The midpoint of its new target range for adjusted profits is now $1.65 per share on revenue of around $7.5 billion in the third quarter to the end of June. That is better than the $7.11 billion in revenue and profits of $1.52 that was forecast by analysts.
In the recently-ended second quarter, Qualcomm reported revenue of $7.93 billion and adjusted earnings of $1.90. That was ahead of the $7.62 billion and $1.65 expected by analysts.
Ford smashed expectations during the first quarter but warned the global supply shortage in chips will get much worse before it gets better, casting huge doubt over its near-term prospects.
Automotive revenue in the period came in at $33.55 billion compared to the $32.23 billion expected by analysts. Adjusted earnings of 89 cents was well ahead of the 21 cents forecast.
However, the focus was on its warning that it will lose around half of its planned production during the second quarter thanks to the shortage in chips, up from 17% in the first. That follows a fire at a factory in Japan that supplies Ford and other automakers. It expects to lose about 1.1 million cars in terms of production over the full year.
eBay reported better-than-expected results in the first quarter as it continues to benefit from the boom in online shopping during the pandemic, although its outlook for the second quarter disappointed analysts.
The company said net revenue rose to $3.02 billion from $2.12 billion, beating expectations for $2.97 billion, and that diluted EPS jumped to $0.82 from $0.57.
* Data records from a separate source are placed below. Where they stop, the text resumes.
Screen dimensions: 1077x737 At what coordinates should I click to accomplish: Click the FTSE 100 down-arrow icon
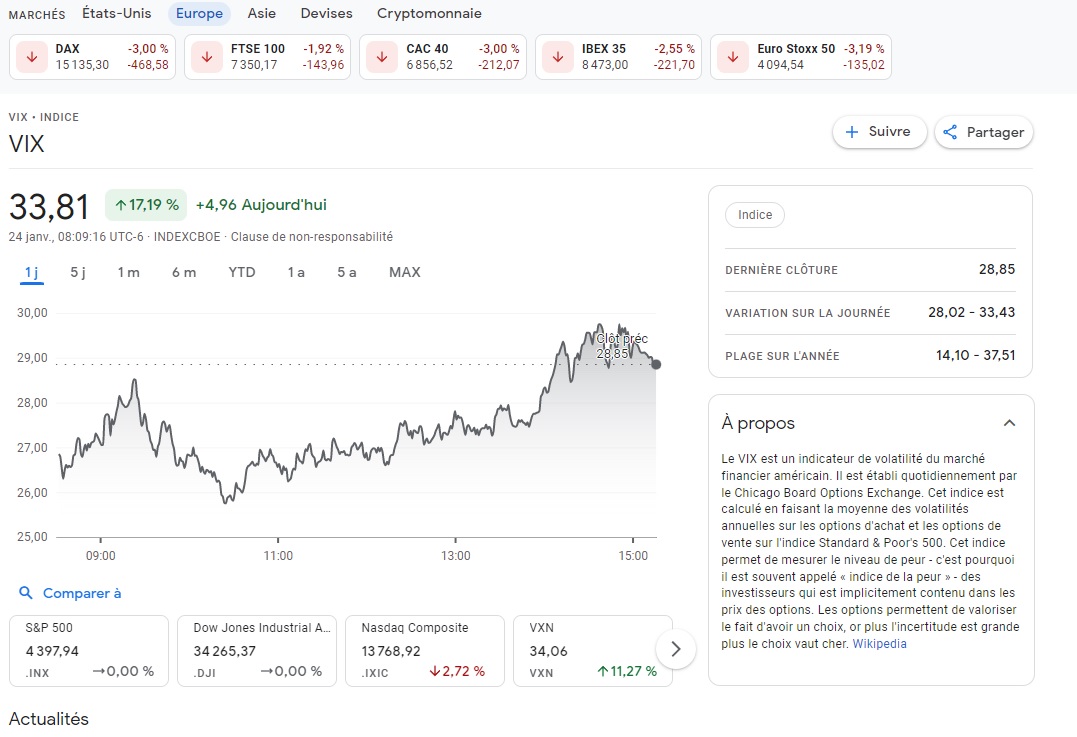pos(207,57)
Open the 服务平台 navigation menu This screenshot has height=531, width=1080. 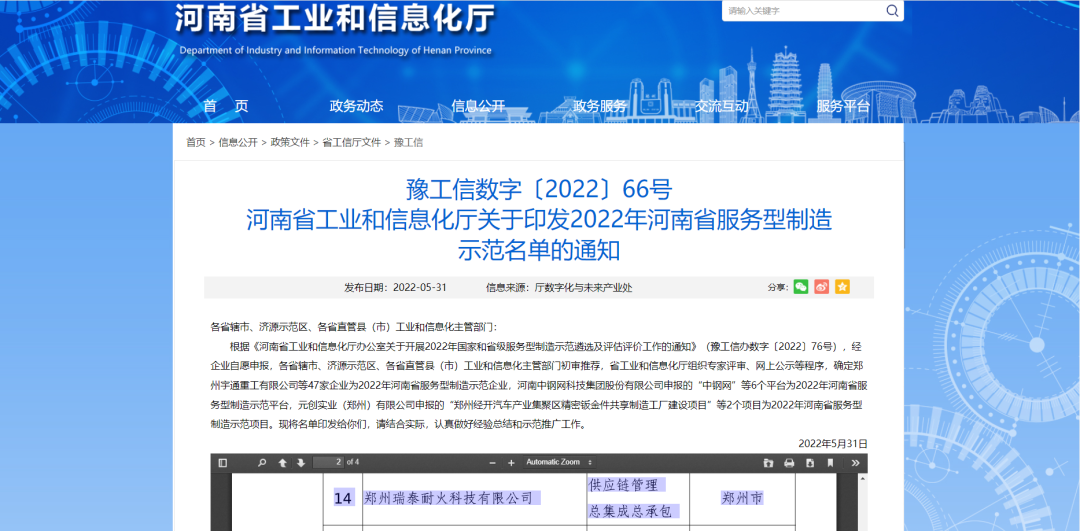[x=842, y=106]
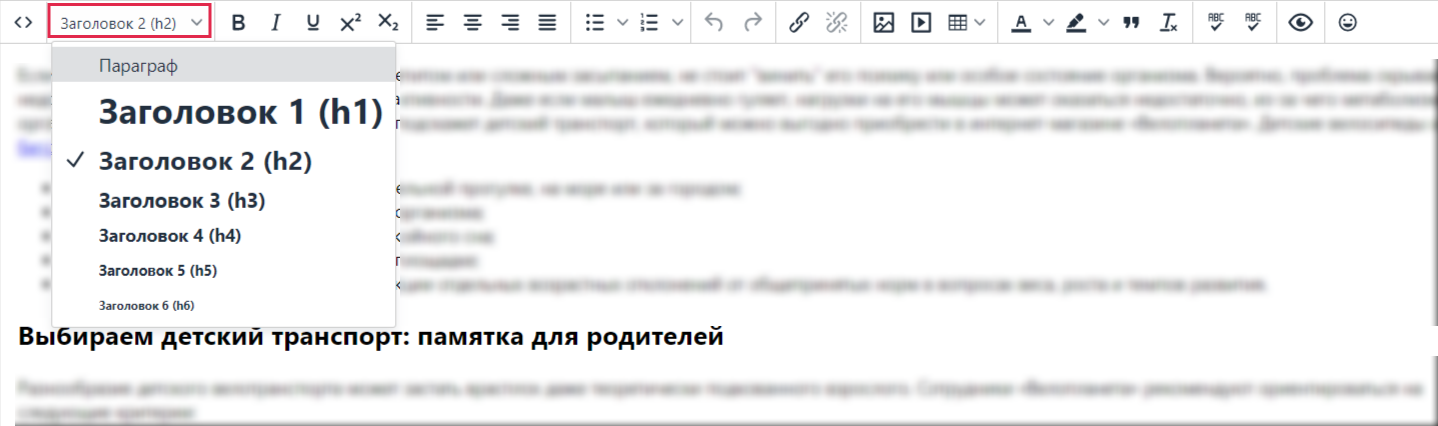
Task: Insert a blockquote
Action: click(1132, 22)
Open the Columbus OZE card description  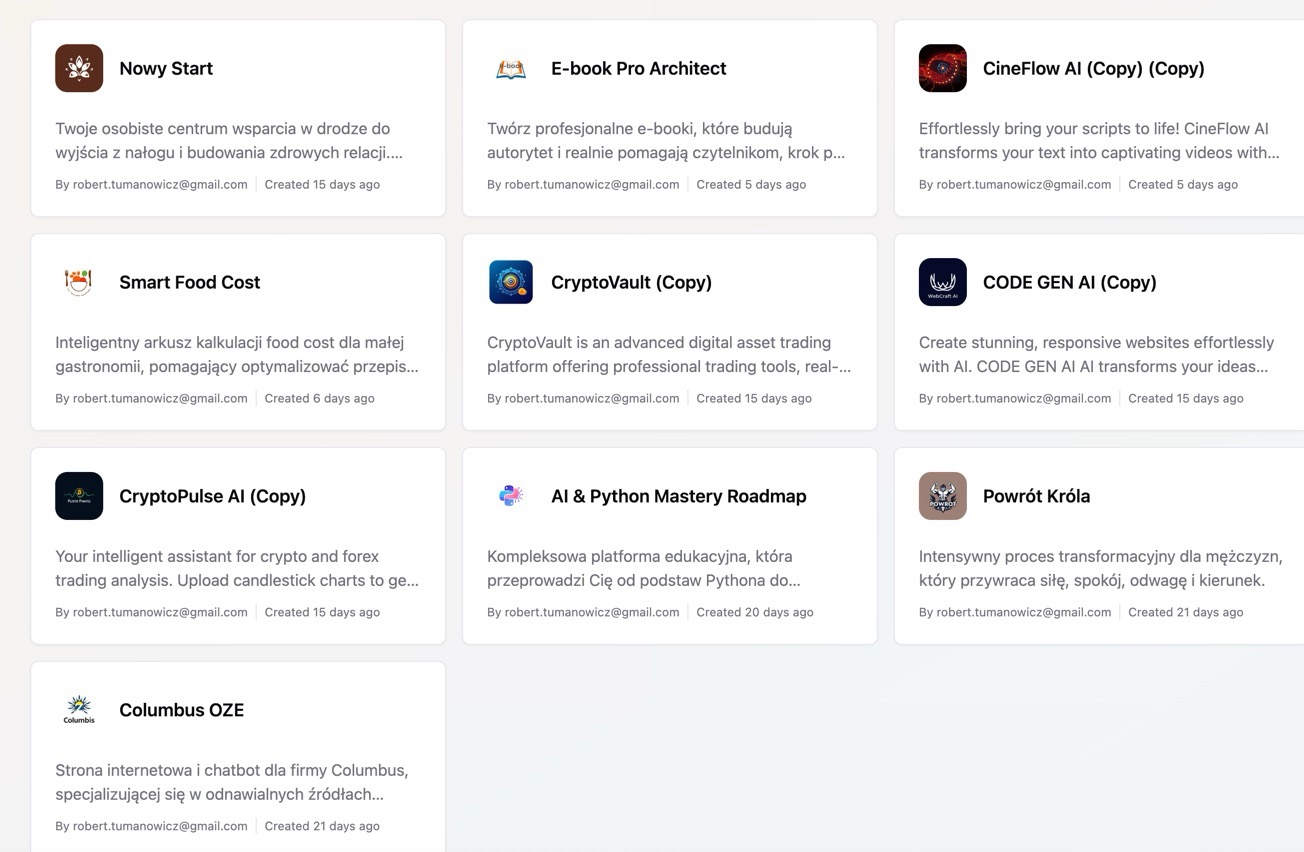pos(231,782)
However, it said it expected to deliver EPS of $0.91 to $0.96 in the second quarter, below the $1.02 expected by analysts.
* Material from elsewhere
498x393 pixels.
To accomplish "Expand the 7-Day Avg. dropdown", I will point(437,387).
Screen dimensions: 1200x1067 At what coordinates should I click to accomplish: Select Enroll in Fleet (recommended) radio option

Textron raised expectations for the full year as demand for its commercial helicopters and business jets recovers after falling during the pandemic, allowing it to report strong growth in the first quarter.
Revenue rose to $2.88 billion from $2.78 billion the year before and net income jumped to 75 cents per share from just 22 cents. Profits were boosted by higher demand for its helicopters and specialised vehicles, while deliveries of business jets rose to 28 from 23 the year before.
The company is now expecting annual adjusted earnings of $2.80 to $3.00 a share rather than its previous range of $2.70 to $2.90.
Thermo Fisher said profits almost trebled during the first quarter thanks to demand for its coronavirus tests and a strong performance from its life sciences unit.
The company said revenue rose 59% to $9.91 billion. Life sciences revenue soared to $4.2 billion from only $1.77 billion the year before, while its specialist diagnostics unit that makes coronavirus tests saw sales jump 69% to $1.62 billion.
Net income rose to $5.88 per share from $1.97 the year before.
Moderna is aiming to produce up to 3 billion doses of its coronavirus vaccine in 2022 compared to its previous forecast of 1.4 billion.
It also said it now hopes to make between 800 million and 1 billion doses this year. Before it had said it could be as low as 700 million doses. Production will be boosted at factories in Switzerland, Spain and the US to meet demand and is in talks with other manufacturers about producing the jab.
New data suggests Moderna’s vaccine can be stored safely in a refrigerator for up to 3 months, which could be key as developing countries try to source jabs.
Chinese electric carmaker Nio has started constructing a new industrial park in the eastern city of Hebei that will be able to produce around 1 million cars per year when completed.
Neopark will accommodate around 10,000 R&D personnel and 40,000 technical workers.
Baidu is hoping to launch self-driving taxis in Beijing next month, representing one of the first real-life uses of the technology on public roads.
Baidu has been testing its autonomous Apollo Robotaxi on the streets since last October. The service will be commercially launched in the city’s Shougang Park, where people will be able to hail the self-driving taxi using its app.